I think, of all the deceased DARK SHADOWS luminaries, Gordon Russell is the one I’d like to meet most. As fans of the show, we focus so much on the actors -- the collective face of the show -- that we forget the writers who gave them their sound. Dramatic writing is crushingly hard. Keeping individualized voices, especially when so many of them come from the same social world, is a difficult task on its own. But that’s not even the toughest part. DARK SHADOWS episodes are like telephone cords made of progressing Möbius strips. Most dramatic scenes are about economy. Nothing can be wasted. You have discoveries and resulting conflicts eliciting change. A chain of those creates the play. Badda boom, etc. No matter the medium, this never changes. But on DARK SHADOWS, you have to do that and also stretch the storytelling to the longest format possible… one that makes a Wagner opera look like a Bazooka Joe comic strip. But you can’t let it feel stagnant. Philip Glass luxuriates in the fact that his listeners know that he’ll take his time. Soap fans think they want action-action-action when what they actually want is to distract themselves for as long as possible with people they care about doing things that are vitally important. If a standard writer had been given the outline to 807, they would have written a script half as long and a tenth as interesting. Russell and the other writers fill the scenes with intense discoveries and purpose, fleshing it out with memorable characters, but with no linguistic flab. How they do it is simply the alchemy of their art. I wish I could replicate it, but in lieu of that, I have no recourse but to marvel at it.

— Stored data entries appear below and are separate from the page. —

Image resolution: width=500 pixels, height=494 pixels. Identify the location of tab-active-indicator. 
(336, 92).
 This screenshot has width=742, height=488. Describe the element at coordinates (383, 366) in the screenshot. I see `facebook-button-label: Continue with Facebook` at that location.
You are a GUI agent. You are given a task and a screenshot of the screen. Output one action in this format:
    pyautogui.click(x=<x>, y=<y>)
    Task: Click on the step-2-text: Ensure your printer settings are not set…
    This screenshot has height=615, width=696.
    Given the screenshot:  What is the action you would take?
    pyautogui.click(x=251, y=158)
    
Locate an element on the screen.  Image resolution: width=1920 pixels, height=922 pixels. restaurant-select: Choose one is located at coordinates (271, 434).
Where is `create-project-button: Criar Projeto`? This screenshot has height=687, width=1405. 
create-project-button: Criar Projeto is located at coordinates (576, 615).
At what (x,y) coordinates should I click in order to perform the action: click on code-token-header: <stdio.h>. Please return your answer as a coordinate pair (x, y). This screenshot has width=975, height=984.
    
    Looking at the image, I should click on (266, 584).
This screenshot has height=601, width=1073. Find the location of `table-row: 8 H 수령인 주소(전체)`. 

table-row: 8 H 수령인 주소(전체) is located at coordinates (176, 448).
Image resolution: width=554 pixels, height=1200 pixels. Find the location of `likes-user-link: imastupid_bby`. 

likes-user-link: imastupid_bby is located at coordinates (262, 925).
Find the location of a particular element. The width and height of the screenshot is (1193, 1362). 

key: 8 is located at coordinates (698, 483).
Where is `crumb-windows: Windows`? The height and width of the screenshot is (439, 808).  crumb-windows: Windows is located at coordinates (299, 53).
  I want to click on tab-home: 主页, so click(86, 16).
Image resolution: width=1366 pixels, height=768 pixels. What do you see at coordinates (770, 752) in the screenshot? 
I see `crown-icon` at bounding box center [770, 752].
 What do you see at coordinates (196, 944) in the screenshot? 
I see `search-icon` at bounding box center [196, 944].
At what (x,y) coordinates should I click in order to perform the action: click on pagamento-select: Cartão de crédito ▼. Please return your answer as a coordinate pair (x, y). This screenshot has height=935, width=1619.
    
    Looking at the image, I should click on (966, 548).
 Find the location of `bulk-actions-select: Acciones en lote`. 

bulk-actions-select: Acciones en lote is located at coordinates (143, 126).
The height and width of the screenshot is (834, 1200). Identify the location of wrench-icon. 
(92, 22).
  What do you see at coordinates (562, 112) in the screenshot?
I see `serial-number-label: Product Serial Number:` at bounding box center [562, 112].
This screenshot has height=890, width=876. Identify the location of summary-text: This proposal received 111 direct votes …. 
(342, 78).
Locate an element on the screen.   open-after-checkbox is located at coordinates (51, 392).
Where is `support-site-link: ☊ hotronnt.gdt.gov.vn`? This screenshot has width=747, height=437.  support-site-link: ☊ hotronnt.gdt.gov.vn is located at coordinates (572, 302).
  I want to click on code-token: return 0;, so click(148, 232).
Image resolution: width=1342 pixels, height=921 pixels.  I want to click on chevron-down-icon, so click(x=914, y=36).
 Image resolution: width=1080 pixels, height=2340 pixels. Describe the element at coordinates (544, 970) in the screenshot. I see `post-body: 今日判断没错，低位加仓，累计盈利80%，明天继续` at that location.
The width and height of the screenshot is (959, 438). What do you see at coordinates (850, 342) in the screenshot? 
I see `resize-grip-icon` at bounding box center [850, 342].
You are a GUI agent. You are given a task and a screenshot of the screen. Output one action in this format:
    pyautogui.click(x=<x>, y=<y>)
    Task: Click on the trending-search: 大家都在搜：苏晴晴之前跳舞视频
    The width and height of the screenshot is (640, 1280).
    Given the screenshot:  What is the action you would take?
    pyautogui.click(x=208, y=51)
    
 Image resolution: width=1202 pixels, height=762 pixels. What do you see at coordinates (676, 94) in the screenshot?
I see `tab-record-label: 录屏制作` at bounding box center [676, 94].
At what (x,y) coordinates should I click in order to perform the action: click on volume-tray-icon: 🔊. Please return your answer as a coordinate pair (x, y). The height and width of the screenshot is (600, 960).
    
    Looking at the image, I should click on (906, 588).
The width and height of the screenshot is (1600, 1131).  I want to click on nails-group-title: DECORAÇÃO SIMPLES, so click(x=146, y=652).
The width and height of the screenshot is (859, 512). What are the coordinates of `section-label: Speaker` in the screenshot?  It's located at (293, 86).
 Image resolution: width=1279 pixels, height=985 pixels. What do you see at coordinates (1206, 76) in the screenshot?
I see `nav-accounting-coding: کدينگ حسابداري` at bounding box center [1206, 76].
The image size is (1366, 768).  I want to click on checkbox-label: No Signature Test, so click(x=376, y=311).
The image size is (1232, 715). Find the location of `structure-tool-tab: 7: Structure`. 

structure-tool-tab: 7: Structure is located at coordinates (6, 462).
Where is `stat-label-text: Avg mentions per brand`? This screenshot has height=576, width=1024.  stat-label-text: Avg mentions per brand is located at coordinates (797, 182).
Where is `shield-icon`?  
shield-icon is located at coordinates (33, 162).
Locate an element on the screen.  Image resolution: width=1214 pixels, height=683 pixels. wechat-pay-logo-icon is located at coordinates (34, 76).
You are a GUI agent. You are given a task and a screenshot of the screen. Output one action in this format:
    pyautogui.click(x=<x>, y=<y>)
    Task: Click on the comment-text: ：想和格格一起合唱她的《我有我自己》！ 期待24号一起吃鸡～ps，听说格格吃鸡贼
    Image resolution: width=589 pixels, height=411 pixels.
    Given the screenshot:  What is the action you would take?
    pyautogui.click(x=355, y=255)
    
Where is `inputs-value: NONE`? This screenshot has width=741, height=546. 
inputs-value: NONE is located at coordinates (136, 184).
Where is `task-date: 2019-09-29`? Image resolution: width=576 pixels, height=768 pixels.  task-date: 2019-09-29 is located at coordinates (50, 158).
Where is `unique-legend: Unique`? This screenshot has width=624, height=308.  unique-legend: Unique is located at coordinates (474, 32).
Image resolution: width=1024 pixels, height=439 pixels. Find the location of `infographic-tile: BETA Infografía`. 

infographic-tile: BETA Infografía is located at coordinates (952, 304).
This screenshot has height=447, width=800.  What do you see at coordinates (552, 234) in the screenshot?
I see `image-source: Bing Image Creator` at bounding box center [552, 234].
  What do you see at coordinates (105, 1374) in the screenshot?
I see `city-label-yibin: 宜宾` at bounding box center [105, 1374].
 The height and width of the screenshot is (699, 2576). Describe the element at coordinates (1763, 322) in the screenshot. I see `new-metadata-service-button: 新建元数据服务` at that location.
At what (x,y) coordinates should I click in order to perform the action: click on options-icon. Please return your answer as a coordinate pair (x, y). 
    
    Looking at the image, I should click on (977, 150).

Russell is helped by dropping one of 1897’s most easily-forgotten exposition bombs, courtesy of Aristede, the Smithers to Petofi’s Montgomery Burns. Petofi’s mission to find his hand has been going on for a century, placing him beginning it within a year of Barnabas’ initial entombment. If publishers realized there could be a DARK SHADOWS author whose name is not Lara Parker, we could enjoy a book of short stories looking at the adventures over that century. Just imagine Quentin and Desmond using the hand for dimensional travel. A young Nicholas Blair using it. And so on. Petofi is helped by how others refer to his legacy as much as what he does. In this, Tate calls him someone who enjoys only the suffering of those around him. This both clashes with Thayer David’s ebullient performance and gives it subliminal menace. That mix -- Petofi’s jovial appearance versus the fog of evil that others describe -- may be what makes him one of the richest and most watchable characters in all of DARK SHADOWS. He is their Falstaff and their Gloucester all at once. Helping this is the fact that he’s the only character on the show to be played to the hilt by three actors, all of whom are named David -- Thayer David (whose first name was actually David), David Henesy, and David Selby.

Coincidence?

But where would Petofi be without the writing? Nowhere at all. It’s fitting that this episode should feature Charles Delaware Tate and his curse so prominently. That’s a strange story -- even beyond Barnabas and Josette, it’s the closest we come to pure fairy tale. Imagine writing characters who inflame the public imagination so ardently. Like Tate’s powers to craft paintings that spring to life, that’s what the DARK SHADOWS writers must have faced at this time. How much are they Tate and vice-versa? And does that make Dan Curtis their Count Petofi?

Come to think of it, he was an avid golfer who was often seen wearing a single glove….

Coincidence?

This episode hit the airwaves July 29, 1969.